• **WHAT YOU WILL DO**:
Please print every record below exactly as it appears, but leave out the pictures.

[Collected data entries]
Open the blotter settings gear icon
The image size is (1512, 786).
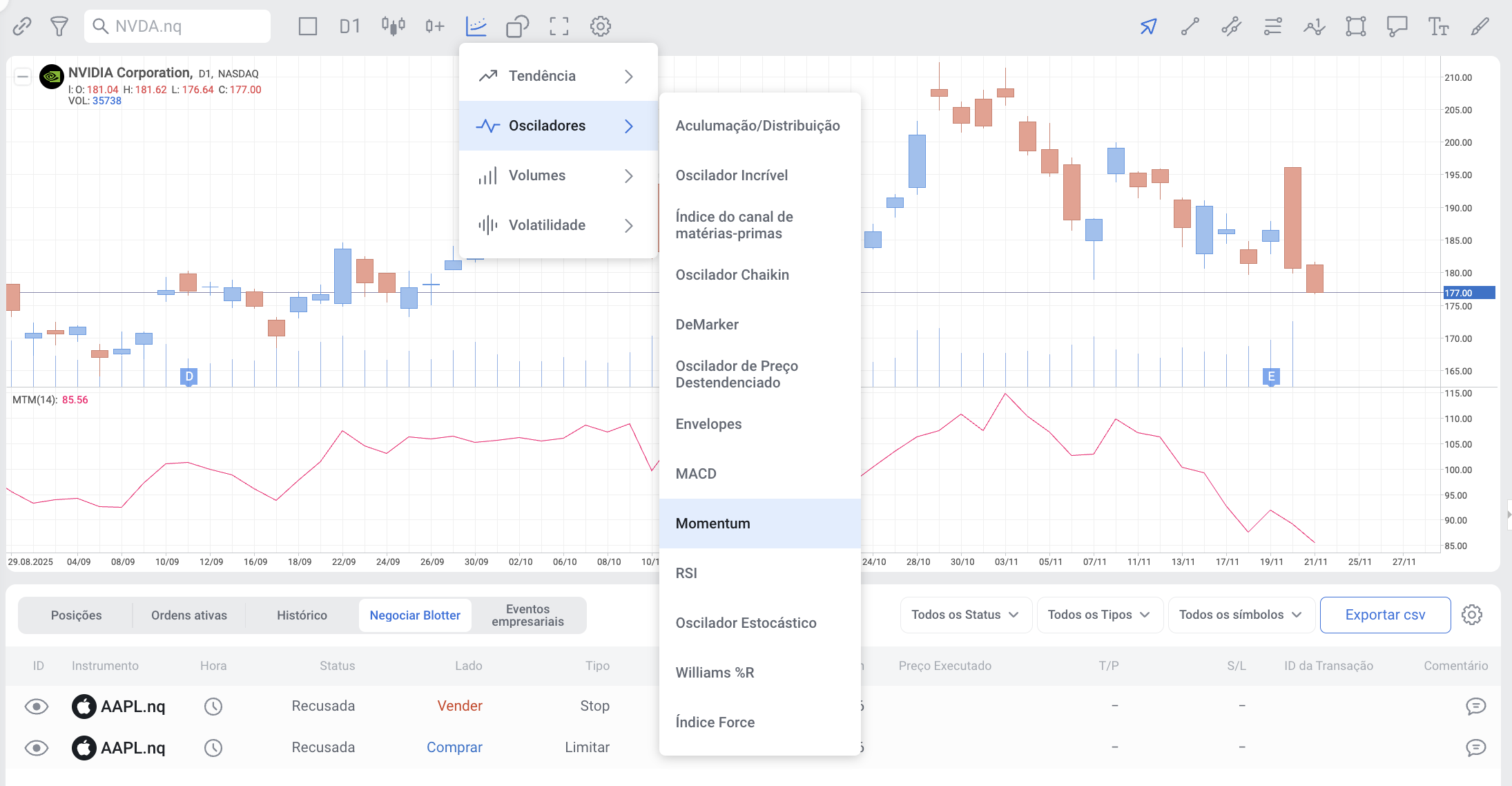point(1471,615)
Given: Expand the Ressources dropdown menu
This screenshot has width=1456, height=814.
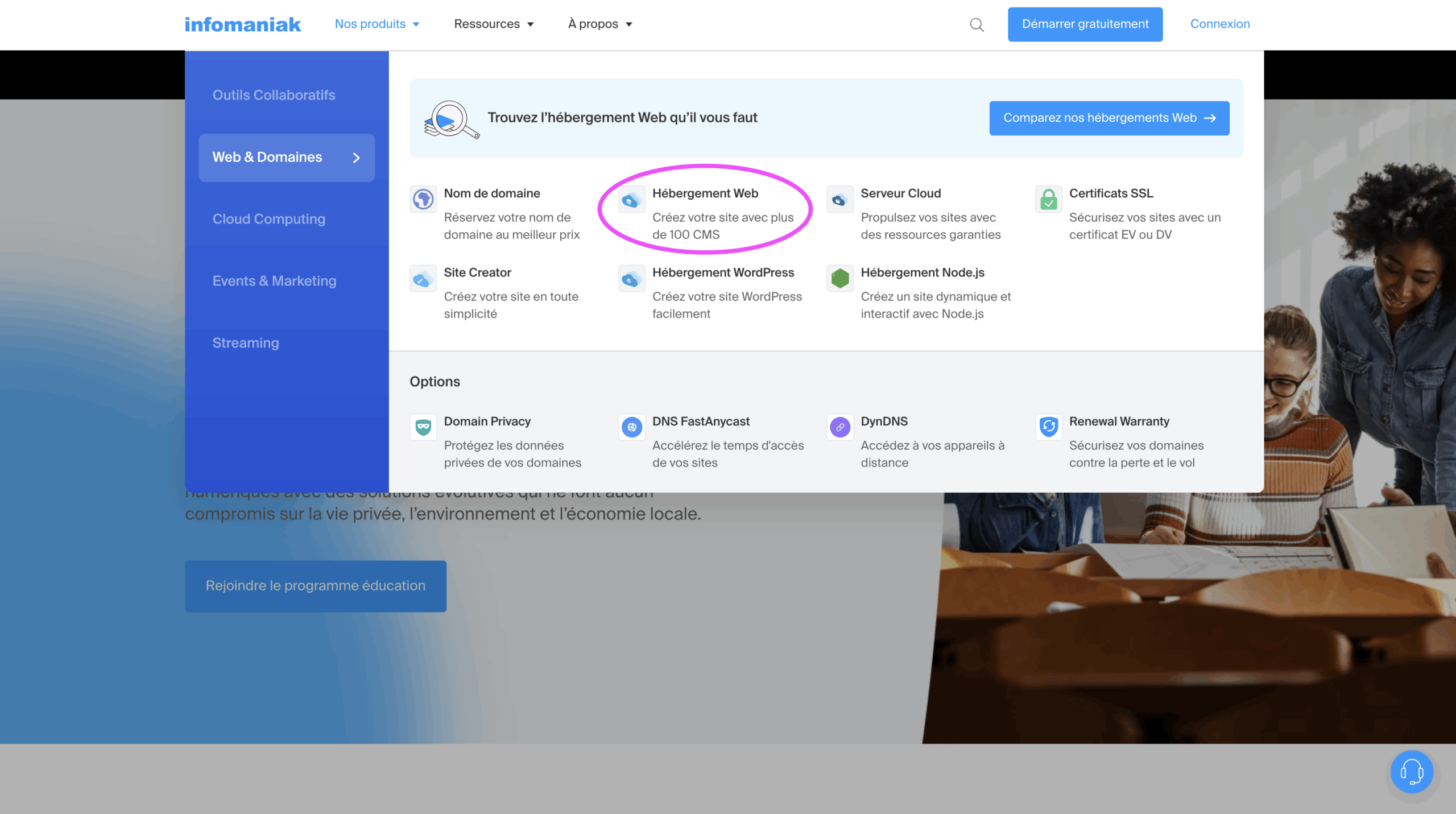Looking at the screenshot, I should click(494, 24).
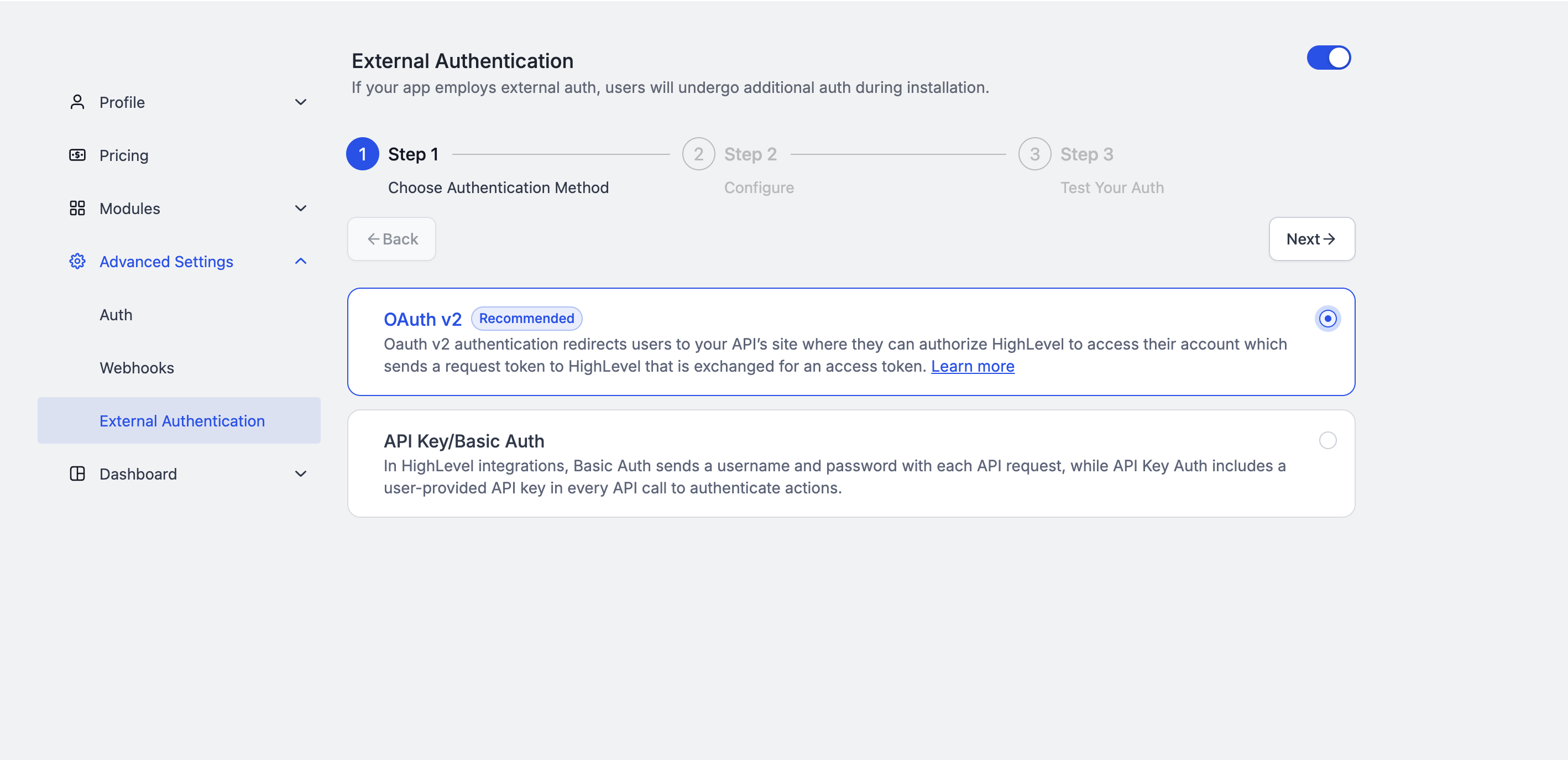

• **TASK RESULT**:
Open the blotter settings gear icon
The image size is (1512, 786).
point(1471,615)
Given: Expand the Ressources dropdown menu
This screenshot has width=1456, height=814.
Looking at the screenshot, I should click(494, 24).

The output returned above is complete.